Timed check-ins: Designate an off-site contact. Check in at predetermined intervals (every 30 minutes works well). If a check-in is missed, the contact initiates an escalation: call, then text, then emergency services after a defined period. This protocol means someone always knows you are safe and where you should be.

Duress codes: Pre-arranged phrases that sound normal but signal distress. An innocuous sentence that means "call 911 to my location" could save your life in a situation where you cannot speak freely.

Post-Patrol Discipline

Never suit up or change back at home. Establish a designated changing location: a rented storage unit, a trusted associate's place, a secluded area with no cameras, a commercial parking garage restroom. Arrive in civilian clothes. Change. Patrol. Return. Change back. Depart as a civilian. Rotate changing locations to avoid establishing patterns.

Gear storage: Secure location, not immediately accessible to visitors or visible to anyone entering your home. Locked container at minimum. Ideally, store gear outside your home entirely. Never leave costume components in your vehicle.

Digital hygiene: Delete operational photos and videos from devices or move them to encrypted storage. Never post about patrols in real-time. Wait at least 24-48 hours and strip all metadata before sharing anything. Debrief with team members only on encrypted channels.

Physical traces: Destroy or securely store written notes, route plans, and temporary communications. A discarded patrol map in your household rubbish is a direct link between your civilian address and your RLSH activities. Leave no trace.

05 Quarterly Threat Assessment Checklist

Run through this every three months. Click items to mark them done. Every unchecked box is a thread someone can pull. Start with the high-impact, low-effort items.

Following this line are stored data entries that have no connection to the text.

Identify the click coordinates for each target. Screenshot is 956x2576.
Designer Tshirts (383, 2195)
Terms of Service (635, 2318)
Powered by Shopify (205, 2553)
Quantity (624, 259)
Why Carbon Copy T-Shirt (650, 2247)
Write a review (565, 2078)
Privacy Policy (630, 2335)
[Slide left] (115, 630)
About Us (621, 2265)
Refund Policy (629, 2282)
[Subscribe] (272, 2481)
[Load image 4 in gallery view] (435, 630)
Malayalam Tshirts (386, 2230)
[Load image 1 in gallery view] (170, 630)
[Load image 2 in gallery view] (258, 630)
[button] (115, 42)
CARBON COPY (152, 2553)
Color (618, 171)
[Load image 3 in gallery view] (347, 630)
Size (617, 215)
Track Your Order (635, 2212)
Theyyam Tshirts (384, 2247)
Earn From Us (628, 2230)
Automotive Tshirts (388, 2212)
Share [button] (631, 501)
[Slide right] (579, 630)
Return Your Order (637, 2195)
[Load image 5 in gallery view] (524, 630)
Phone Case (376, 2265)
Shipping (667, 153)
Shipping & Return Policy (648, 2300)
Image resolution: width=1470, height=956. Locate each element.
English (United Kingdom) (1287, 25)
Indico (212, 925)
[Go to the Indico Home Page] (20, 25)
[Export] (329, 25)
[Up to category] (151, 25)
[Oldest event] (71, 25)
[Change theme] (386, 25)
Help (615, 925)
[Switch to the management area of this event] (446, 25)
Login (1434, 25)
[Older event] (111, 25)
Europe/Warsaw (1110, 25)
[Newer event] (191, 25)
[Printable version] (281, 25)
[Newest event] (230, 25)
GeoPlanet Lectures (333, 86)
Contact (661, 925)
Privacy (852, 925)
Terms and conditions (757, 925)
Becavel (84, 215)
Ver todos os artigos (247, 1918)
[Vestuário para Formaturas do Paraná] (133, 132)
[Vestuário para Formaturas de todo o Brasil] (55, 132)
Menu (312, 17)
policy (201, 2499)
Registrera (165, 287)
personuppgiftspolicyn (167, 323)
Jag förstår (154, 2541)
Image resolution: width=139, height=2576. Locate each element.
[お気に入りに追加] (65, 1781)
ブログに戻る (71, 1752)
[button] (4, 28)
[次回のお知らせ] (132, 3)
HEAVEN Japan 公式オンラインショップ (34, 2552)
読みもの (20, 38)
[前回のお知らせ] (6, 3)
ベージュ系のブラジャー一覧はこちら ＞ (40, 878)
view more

Build from there.

Identity Separation

Hero name has zero connection to real name, interests, or personal details

Voice alteration technique practised and used consistently

No civilian contacts know hero identity beyond Tier 1

Pre-rehearsed deflection responses ready for social engineering

Local mask and disguise laws researched and compliance confirmed

Media interaction protocol established (no spontaneous interviews)

Digital Anonymity

Opted out of all major data brokers (with 90-day re-check schedule)

Hero persona uses entirely separate email, accounts, and ideally device

No username reuse between civilian and hero identities (verified with OSINT tools)

All hero-related browsing conducted through VPN or Tor

Photo and video metadata stripped before every share

Geotagging disabled on all devices

Signal configured with username visibility and disappearing messages

Doxxing Defence

2FA enabled on all accounts (hardware keys for the critical ones)

Unique 20+ character passwords via manager for every account

Credit frozen with all three bureaus plus NCTUE

Google Alerts active for real name, address, phone, and hero name

Have I Been Pwned notifications active for all email addresses

Voter registration and property records addressed for privacy

Doxxing incident response plan documented and shared with Tier 1 contacts

Family members' social media locked down and broker listings removed

Physical OPSEC

Costume conceals all identifying features (tattoos, scars, hair, build)

Gait alteration practised (different footwear, physical techniques)

4-6+ patrol routes maintained with randomised rotation

Vehicle parked away from patrol zones with varied locations

GPS tracker inspection performed on vehicle monthly

Check-in protocol established with off-site contact

Duress codes established with team

Changing location(s) identified, rotated, and leave-no-trace protocol followed

Gear stored securely, separate from civilian possessions

Post-patrol digital hygiene performed (metadata, notes, comms)

The goal is not paranoia. It is disciplined consistency. The RLSH mission is too important to abandon, and your civilian life is too precious to risk through carelessness. Adapt as threats evolve. Review every quarter. Stay masked. Stay safe. Stay operational.